For the convenience of calculation, the algorithm first assumes that the training period is T. Second, input parameters such as the stochastic gradient descent model, dataset, etc., are considered to find edge cache nodes where the data sojourn time and data queue length meet the requirements of the minimum time and adequacy for training data. Finally, within the period of model training, the optimal number of node configurations c is returned based on the constraint of maximizing the cache utilization. Among the parameters, when looking for an edge cache node that can meet the minimum time and adequate training data for the sojourn time and data queue length in the node, according to the limit theorem, there is $ϵ$, such that

$$log\sum {\mathrm{L}}_s\otimes {\mathrm{W}}_s-\mathrm{h}<\epsilon$$

(8)

The queue length limit h is expressed as

$$\mathrm{h}={\displaystyle \frac{dlog\sum {\mathrm{L}}_{\mathrm{S}}\otimes {\mathrm{W}}_{\mathrm{S}}}{d{c}_i}}$$

(9)

This Algorithm 1 takes the dataset, learning rate, average arrival speed, average response speed, training period, replacement strength of an edge cache node, edge cache node-set, and maximum capacity of a single edge node as inputs, and the output is the optimal number of nodes. First, initialize the variables (Line 1), and calculate the steady-state probability that each edge cache node maintains a balanced storage space in the data caching process (Line 2). Then, calculate the average queue length, steady-state probability, average sojourn time, and length limit of the collaborative cache of n edge cache nodes (Lines 3–11). Next, traverse the n nodes in the edge cache node-set to determine the sojourn time and amount of data (queue length) in the edge cache node, and check whether the minimum time and adequacy of training data for the neural network are met (Line 12). If the conditions are met, update the optimal number of nodes; otherwise, return and break the loop. When all the nodes in the edge cache node-set have been traversed, jump out of the loop (Lines 13–17). Finally, return the value of c, which is the optimal number of nodes (Line 18). The convergence rate of the algorithm is related to the learning rate $\alpha$. A higher learning rate $\alpha$ enables the model to converge faster, but it may also lead to under-fitting problems.

## Short problem 1
Answer these questions about the edge caching passage:
(a) What does the algorithm first assume the training period to be?
(b) What is the output of Algorithm 1?
(c) What problem may a higher learning rate α lead to?
The rows have no connection to the edge caching passage.

Data records:
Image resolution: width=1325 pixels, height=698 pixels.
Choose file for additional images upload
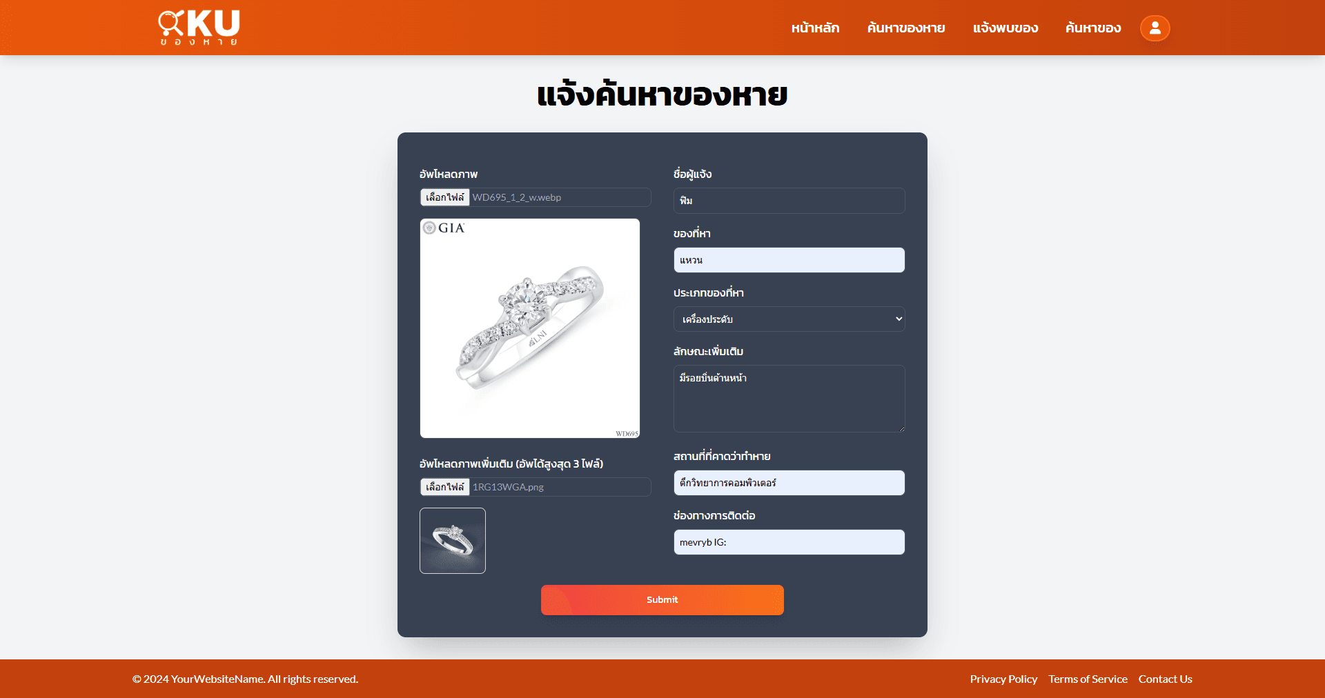coord(445,487)
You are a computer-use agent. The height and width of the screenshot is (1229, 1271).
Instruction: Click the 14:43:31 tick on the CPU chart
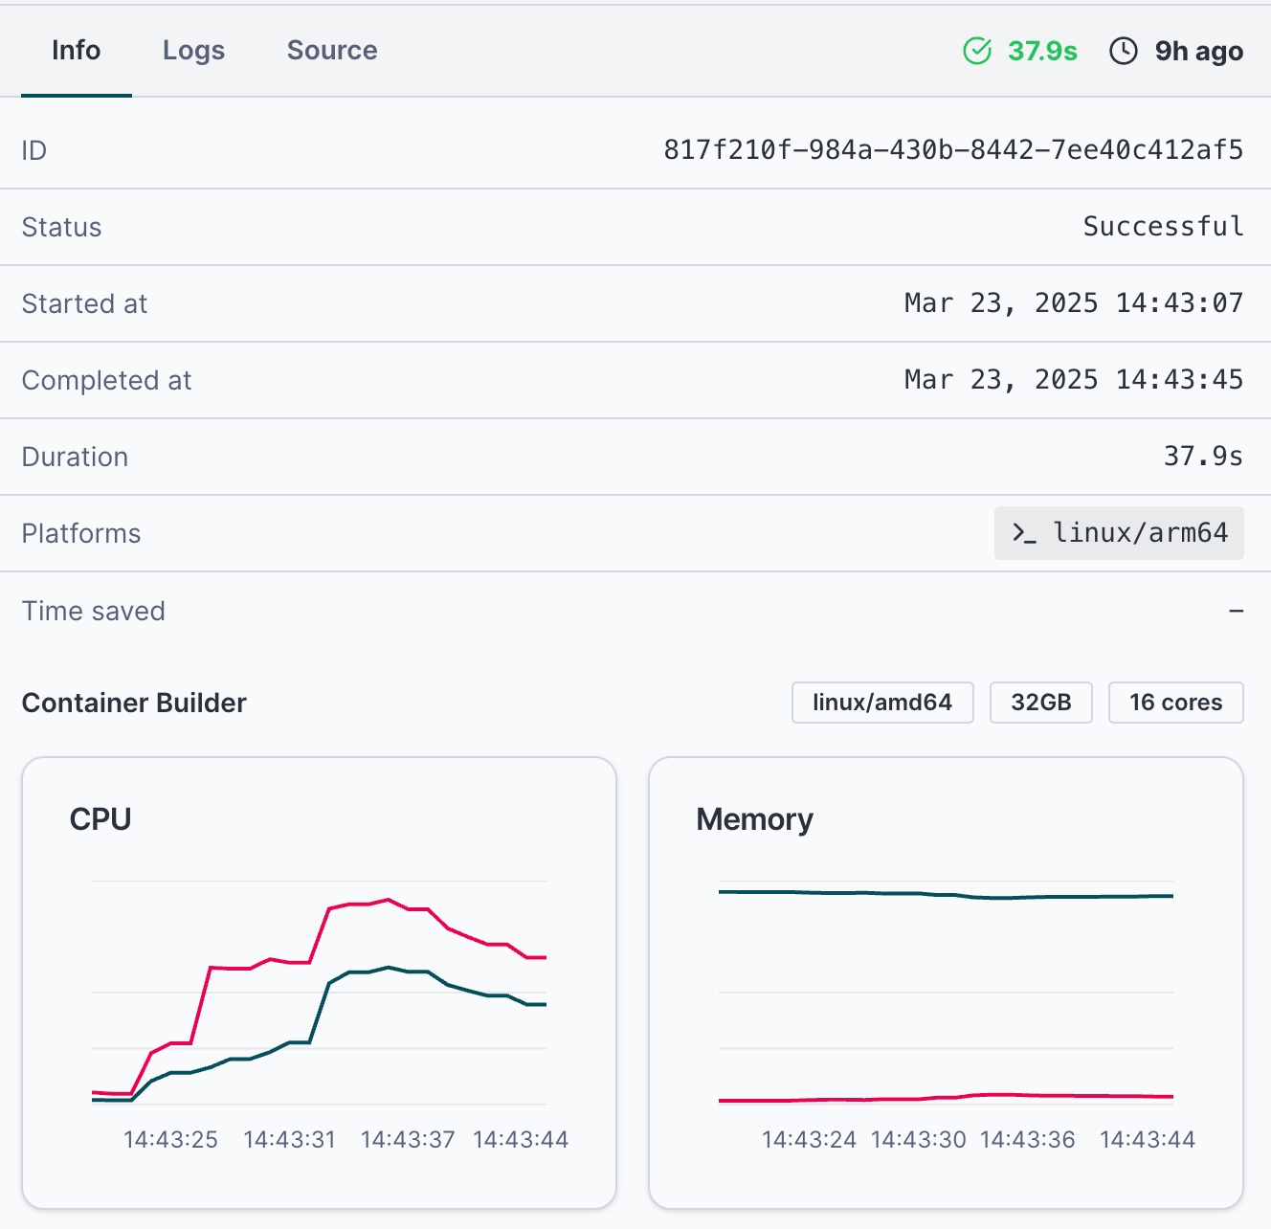[x=290, y=1140]
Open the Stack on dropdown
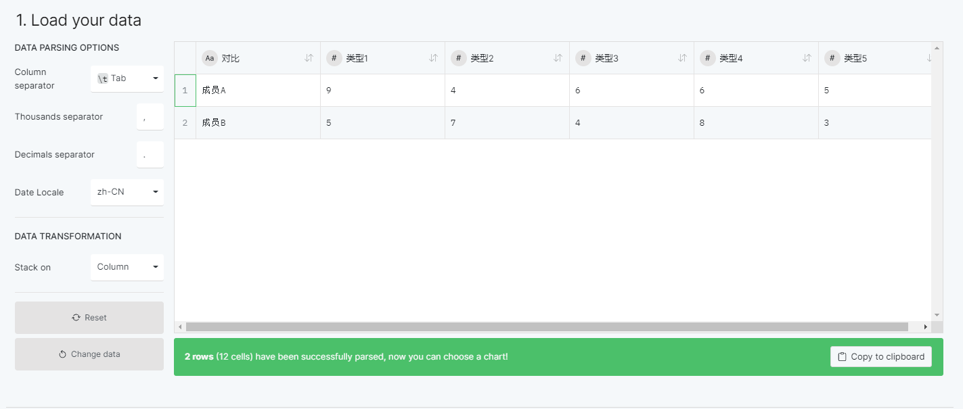The image size is (963, 409). point(127,267)
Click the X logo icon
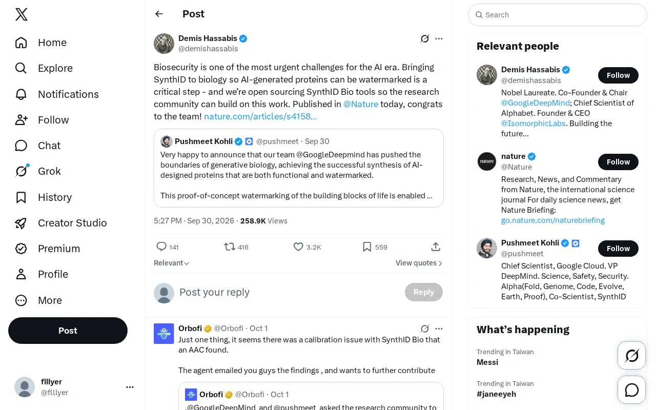 pyautogui.click(x=22, y=14)
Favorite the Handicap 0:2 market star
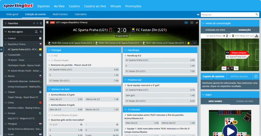 point(126,56)
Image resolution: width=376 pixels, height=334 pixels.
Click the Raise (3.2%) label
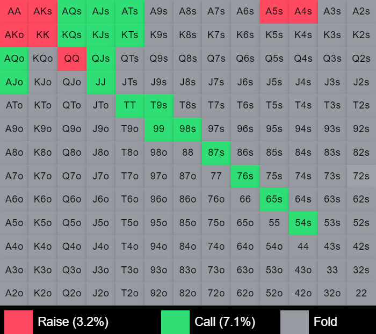tap(73, 322)
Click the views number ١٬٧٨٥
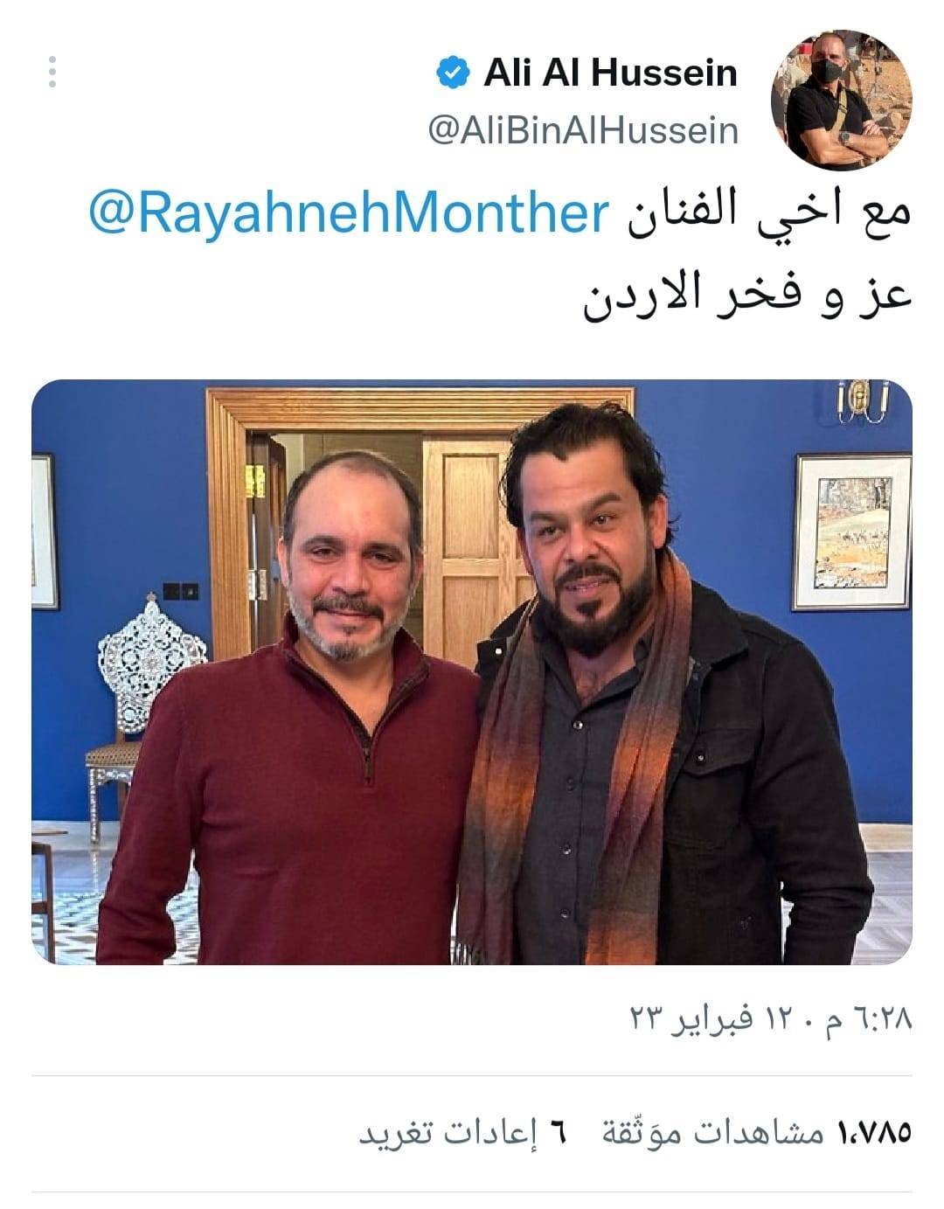This screenshot has width=944, height=1209. point(874,1132)
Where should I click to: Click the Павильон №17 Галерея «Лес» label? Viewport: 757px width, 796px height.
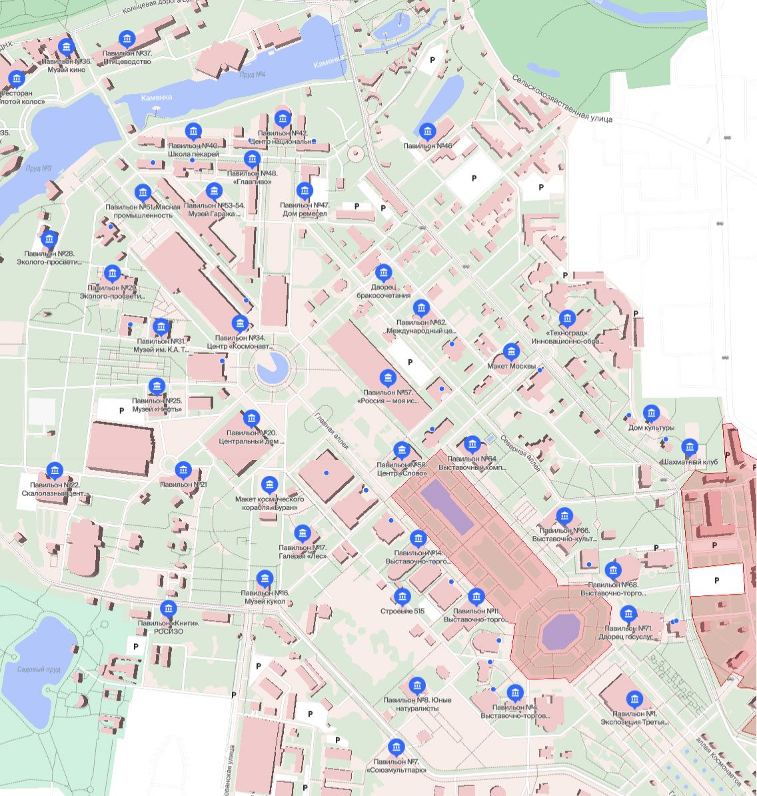[303, 552]
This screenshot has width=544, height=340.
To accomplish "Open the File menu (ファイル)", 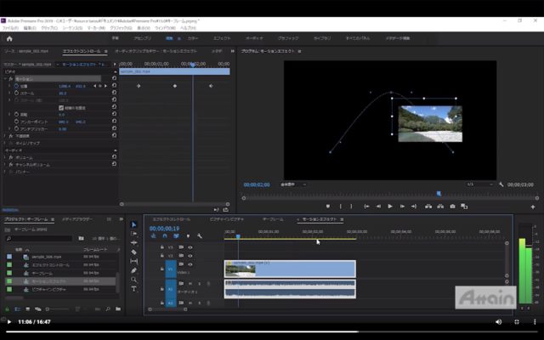I will [x=11, y=27].
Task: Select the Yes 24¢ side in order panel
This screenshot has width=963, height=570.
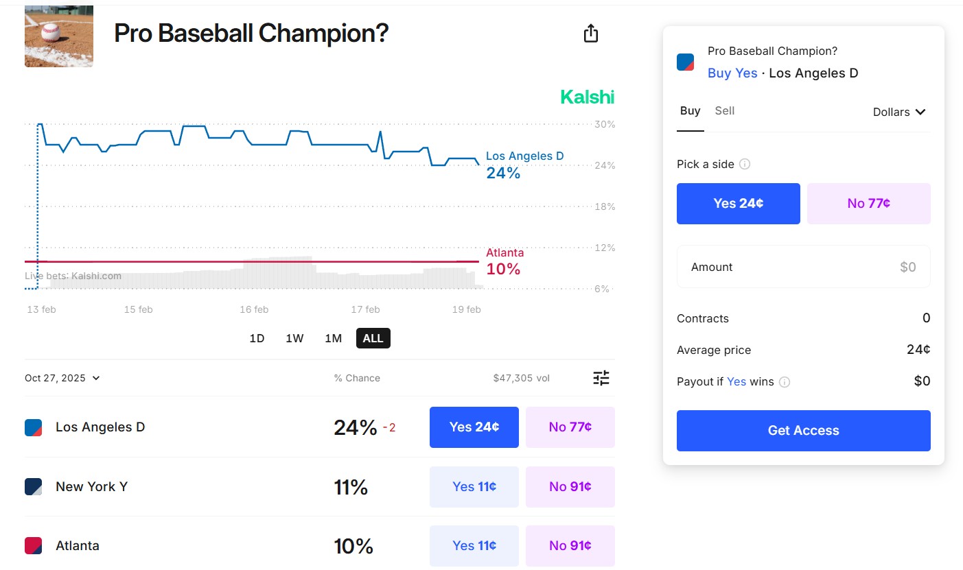Action: tap(738, 204)
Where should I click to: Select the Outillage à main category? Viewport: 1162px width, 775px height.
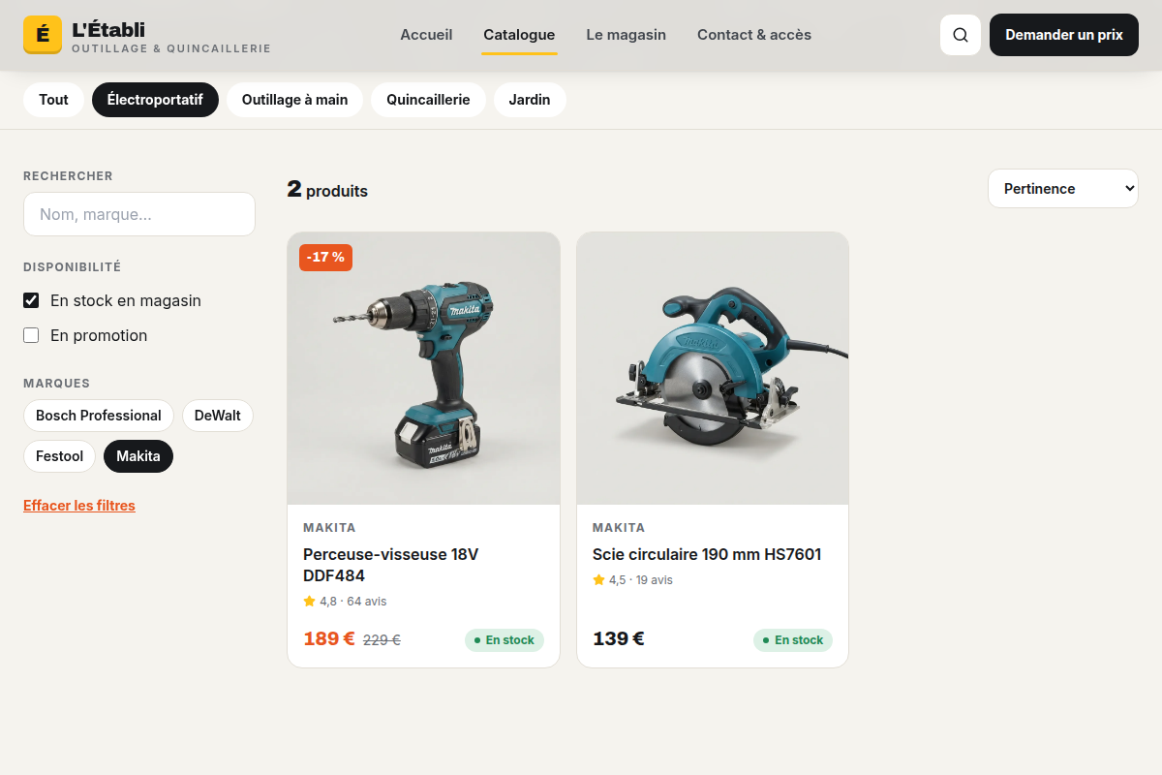[x=294, y=100]
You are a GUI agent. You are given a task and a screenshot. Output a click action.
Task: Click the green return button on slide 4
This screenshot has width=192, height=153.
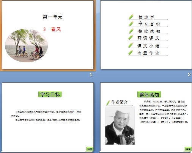tap(188, 149)

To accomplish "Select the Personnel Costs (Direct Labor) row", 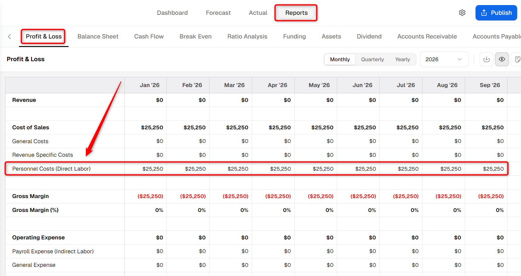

## Short problem 2
Copy word for word the stretch of rows from the line containing "Task: Select the Yes 24¢ side in order panel" through the end of the rows, leaving out the pictures.

## Problem solution 1
(a) T
(b) The optimal number of nodes
(c) Under-fitting problems

## Problem solution 2
Task: Select the Yes 24¢ side in order panel
This screenshot has width=963, height=570.
Action: tap(738, 204)
Where should I click to: Select the Outillage à main category? Viewport: 1162px width, 775px height.
[x=294, y=100]
You are a GUI agent. You are given a task and a screenshot. Output a click action.
Task: Click the green return button on slide 4
This screenshot has width=192, height=153.
tap(188, 149)

To accomplish "Select the Personnel Costs (Direct Labor) row", 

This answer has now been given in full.